Per le denunce catastali trenta giorni di tempo

Il nuovo termine per la presentazione delle dichiarazioni in catasto relative alle unità immobiliari di nuova costruzione e alle unità che, in seguito alla perdita dei requisiti, transitano dalla categoria esente a quella soggetta ad imposta, nonchè per la presentazione delle dichiarazioni relative alle «mutazioni» nello stato di unità immobiliari già censite, è di 30 giorni dalla data dell'evento a cui ciascuna singola disposizione riconnette l'obbligo di dichiarazione. Il termine in questione (che sostituisce quello del 31 gennaio dell'anno successivo) si applica agli eventi verificatisi a decorrere dal 12 marzo scorso. Sono da considerarsi mutazioni delle unità immobiliari quelle «che avvengono nello stato dei beni, per quanto riguarda la consistenza e l'attribuzione della categoria e della classe».
Come precisato dall'Agenzia del Territorio in una circolare, la dichiarazione deve essere presentata: a) dal proprietario o, se questi è minore o incapace, da chi ne ha la legale rappresentanza; b) per gli enti morali, dal legale rappresentante; c) per le società commerciali legalmente costituite, da chi, a termini dello statuto o dell'atto costitutivo, ha la firma sociale; d) per le società estere, da chi le rappresenta nello Stato. Inoltre «per le associazioni, per i condomini e per le società e le ditte, diverse da quelle (prima) indicate, anche se esistenti soltanto di fatto, è obbligato alla dichiarazione l'associato, il condòmino o il socio o il componente la ditta, che sia amministratore anche di fatto», e «se l'amministratore manca, sono obbligati alla dichiarazione tutti coloro che fanno parte dell'associazione, del condominio, della società o della ditta, ciascuno per la propria quota». Quando gli obbligati alla denuncia sono più di uno, la dichiarazione deve essere fatta da ciascuno degli obbligati, ma la dichiarazione di uno di essi esonera gli altri. La stessa normativa prevede - da sempre - che i Comuni comunichino all'Agenzia i «permessi di costruire» (come oggi si chiamano) rilasciati.

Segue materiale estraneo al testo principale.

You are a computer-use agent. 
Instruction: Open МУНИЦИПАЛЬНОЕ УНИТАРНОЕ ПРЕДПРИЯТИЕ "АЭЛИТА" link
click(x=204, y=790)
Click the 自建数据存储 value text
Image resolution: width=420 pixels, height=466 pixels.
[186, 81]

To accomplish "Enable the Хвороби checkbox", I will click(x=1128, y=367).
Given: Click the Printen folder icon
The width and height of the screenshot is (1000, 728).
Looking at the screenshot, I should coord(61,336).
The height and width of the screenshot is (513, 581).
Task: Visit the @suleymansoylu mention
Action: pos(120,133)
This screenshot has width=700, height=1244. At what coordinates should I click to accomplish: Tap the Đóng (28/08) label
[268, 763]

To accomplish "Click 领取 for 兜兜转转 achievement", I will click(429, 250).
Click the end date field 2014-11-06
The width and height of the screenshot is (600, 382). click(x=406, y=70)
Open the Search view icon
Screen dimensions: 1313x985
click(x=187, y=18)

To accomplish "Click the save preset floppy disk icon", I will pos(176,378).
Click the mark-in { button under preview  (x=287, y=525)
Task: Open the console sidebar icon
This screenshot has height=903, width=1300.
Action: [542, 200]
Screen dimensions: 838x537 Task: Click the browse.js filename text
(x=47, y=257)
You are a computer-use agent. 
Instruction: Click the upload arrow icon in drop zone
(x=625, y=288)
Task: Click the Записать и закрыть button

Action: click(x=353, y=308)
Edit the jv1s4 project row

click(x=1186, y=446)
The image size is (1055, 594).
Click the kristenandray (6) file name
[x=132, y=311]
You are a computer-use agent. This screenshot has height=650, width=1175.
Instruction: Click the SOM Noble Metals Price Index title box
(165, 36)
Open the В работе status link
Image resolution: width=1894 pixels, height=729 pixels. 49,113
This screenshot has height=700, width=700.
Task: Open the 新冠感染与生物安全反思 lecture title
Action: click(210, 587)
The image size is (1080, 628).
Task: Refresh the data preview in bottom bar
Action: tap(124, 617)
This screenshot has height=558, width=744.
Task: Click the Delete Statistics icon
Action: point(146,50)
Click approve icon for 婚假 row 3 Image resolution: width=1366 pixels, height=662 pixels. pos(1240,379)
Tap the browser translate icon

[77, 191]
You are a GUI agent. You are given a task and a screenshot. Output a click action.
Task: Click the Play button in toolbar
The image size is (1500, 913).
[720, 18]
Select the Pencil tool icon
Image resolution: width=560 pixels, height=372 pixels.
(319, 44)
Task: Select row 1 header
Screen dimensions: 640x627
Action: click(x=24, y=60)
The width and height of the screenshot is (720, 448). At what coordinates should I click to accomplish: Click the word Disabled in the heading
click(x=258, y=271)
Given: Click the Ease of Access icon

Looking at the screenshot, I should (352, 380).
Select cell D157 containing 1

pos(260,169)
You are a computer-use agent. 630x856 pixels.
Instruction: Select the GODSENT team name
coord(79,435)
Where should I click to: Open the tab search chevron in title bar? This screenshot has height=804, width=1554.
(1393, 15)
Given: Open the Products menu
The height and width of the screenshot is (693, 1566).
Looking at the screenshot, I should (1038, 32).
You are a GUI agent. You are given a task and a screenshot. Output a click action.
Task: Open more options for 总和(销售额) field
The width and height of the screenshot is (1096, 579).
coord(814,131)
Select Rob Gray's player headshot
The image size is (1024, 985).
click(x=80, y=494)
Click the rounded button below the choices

Nel caso di omessa o ritardata dichiarazione è applicabile una sanzione amministrativa da euro 258 a euro 2.066, fatti salvi tutti gli istituti (fra i quali il ravvedimento operoso e la definizione agevolata del procedimento sanzionatorio) previsti dalla legge in materia di violazioni di norma tributaria, che riducono il dovuto fino - è uno dei casi di ravvedimento - ad un ottavo del minimo.